Beth Samuelson, Associate Professor of Literacy, Culture and Language Education, has been named a 2020-2021 fellow in the Global Teacher Education (GTE) Fellows Program. The goal of the GTE Fellows Program, part of the Longview Foundation, is to provide support for select U.S. teacher educators to design Global Learning Classrooms for their teacher candidates and to contribute to a broader network of teacher educators interested in this topic.

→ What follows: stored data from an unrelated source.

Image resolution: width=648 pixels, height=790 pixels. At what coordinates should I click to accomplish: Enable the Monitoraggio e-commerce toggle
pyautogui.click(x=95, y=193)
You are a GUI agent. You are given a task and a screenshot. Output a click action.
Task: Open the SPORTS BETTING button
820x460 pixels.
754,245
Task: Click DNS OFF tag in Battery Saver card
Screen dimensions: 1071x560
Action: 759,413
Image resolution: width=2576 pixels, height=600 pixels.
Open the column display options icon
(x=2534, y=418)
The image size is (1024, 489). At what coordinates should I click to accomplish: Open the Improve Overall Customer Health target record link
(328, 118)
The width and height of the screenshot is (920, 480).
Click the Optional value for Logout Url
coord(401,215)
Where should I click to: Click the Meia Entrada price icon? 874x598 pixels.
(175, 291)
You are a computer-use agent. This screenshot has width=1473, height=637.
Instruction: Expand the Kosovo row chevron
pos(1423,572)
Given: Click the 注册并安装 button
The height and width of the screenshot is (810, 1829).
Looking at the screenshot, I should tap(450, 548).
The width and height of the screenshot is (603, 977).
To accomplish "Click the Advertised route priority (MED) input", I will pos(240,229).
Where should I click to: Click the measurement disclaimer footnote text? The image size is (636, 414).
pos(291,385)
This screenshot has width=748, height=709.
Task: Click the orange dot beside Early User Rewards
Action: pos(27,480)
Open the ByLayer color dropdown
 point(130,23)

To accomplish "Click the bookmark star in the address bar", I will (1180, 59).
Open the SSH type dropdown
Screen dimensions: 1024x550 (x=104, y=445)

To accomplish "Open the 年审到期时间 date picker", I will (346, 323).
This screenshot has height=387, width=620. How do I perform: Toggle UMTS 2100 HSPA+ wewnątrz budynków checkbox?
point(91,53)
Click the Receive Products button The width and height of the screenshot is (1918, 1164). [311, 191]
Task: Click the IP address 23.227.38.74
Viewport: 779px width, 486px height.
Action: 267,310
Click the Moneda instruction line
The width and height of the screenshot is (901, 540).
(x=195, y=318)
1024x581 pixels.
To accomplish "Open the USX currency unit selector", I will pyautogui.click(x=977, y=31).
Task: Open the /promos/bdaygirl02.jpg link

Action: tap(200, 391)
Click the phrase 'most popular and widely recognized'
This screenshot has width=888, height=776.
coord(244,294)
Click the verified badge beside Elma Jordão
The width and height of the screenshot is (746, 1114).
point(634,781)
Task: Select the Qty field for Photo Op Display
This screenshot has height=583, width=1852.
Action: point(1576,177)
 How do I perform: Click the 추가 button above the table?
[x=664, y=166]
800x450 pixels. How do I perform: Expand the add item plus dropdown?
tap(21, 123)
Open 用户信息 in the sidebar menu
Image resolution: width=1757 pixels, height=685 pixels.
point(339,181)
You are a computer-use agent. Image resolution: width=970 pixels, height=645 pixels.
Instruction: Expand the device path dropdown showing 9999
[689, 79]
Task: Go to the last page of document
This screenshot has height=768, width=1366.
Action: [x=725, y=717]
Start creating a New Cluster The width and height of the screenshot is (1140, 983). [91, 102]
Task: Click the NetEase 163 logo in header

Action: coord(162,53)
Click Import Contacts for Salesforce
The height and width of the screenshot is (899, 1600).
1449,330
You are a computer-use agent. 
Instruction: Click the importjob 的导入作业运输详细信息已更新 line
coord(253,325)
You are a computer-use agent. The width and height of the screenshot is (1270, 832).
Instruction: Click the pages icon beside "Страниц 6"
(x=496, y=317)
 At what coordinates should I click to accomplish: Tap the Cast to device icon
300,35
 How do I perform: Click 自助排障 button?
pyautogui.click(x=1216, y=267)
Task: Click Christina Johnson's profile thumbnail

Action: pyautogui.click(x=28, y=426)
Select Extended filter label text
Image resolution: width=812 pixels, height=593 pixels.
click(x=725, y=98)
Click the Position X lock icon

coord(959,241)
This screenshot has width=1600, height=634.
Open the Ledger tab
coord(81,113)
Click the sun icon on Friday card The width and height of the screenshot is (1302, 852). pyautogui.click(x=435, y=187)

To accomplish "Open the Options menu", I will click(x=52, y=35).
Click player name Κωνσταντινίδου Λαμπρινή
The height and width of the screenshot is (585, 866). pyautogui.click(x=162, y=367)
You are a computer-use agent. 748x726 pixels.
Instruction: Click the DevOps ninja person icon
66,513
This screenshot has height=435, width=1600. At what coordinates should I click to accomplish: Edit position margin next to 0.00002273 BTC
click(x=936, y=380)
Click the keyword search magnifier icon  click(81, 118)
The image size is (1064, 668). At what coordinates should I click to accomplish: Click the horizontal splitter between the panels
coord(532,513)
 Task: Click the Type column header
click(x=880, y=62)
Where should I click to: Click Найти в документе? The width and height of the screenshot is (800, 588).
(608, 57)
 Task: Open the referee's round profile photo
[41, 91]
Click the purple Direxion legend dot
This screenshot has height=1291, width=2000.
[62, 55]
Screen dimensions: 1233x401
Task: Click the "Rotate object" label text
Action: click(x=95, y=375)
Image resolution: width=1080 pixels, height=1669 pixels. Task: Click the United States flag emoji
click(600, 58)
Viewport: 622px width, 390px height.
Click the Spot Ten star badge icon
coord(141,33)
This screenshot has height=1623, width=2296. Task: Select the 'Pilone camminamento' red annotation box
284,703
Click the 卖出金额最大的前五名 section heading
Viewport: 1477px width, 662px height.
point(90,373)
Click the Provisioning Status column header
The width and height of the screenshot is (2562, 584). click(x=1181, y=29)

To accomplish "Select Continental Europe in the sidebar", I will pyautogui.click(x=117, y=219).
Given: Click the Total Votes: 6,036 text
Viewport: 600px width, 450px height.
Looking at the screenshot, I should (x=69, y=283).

Patricia Kubow, Professor, Educational Leadership and Policy Studies and Curriculum and Instruction, served as a Mentor for one of the Spring 2020 Fellows, Elena Aydarova, Assistant Professor of Social Foundations at Auburn University. Mentors are senior faculty with expertise in global teacher education and are responsible for providing resources to, and consulting with, their GTE Fellow to incorporate global learning outcomes and accompanying pedagogy into initial teacher education courses. In addition to participating in webinars with Fellows and mentors, Kubow shared about the education of Syrian urban refugee children and youth in Jordan and ways to introduce the global issue of conflict migration and displacement into U.S. teacher education. The concepts, pedagogical tools and resources that she shared with the Longview Foundation are being integrated into her own courses to aid students’ learning about refugees amidst displacement and contributes toward Kubow’s development of a theory of child voice and social ontology to inform citizenship education studies.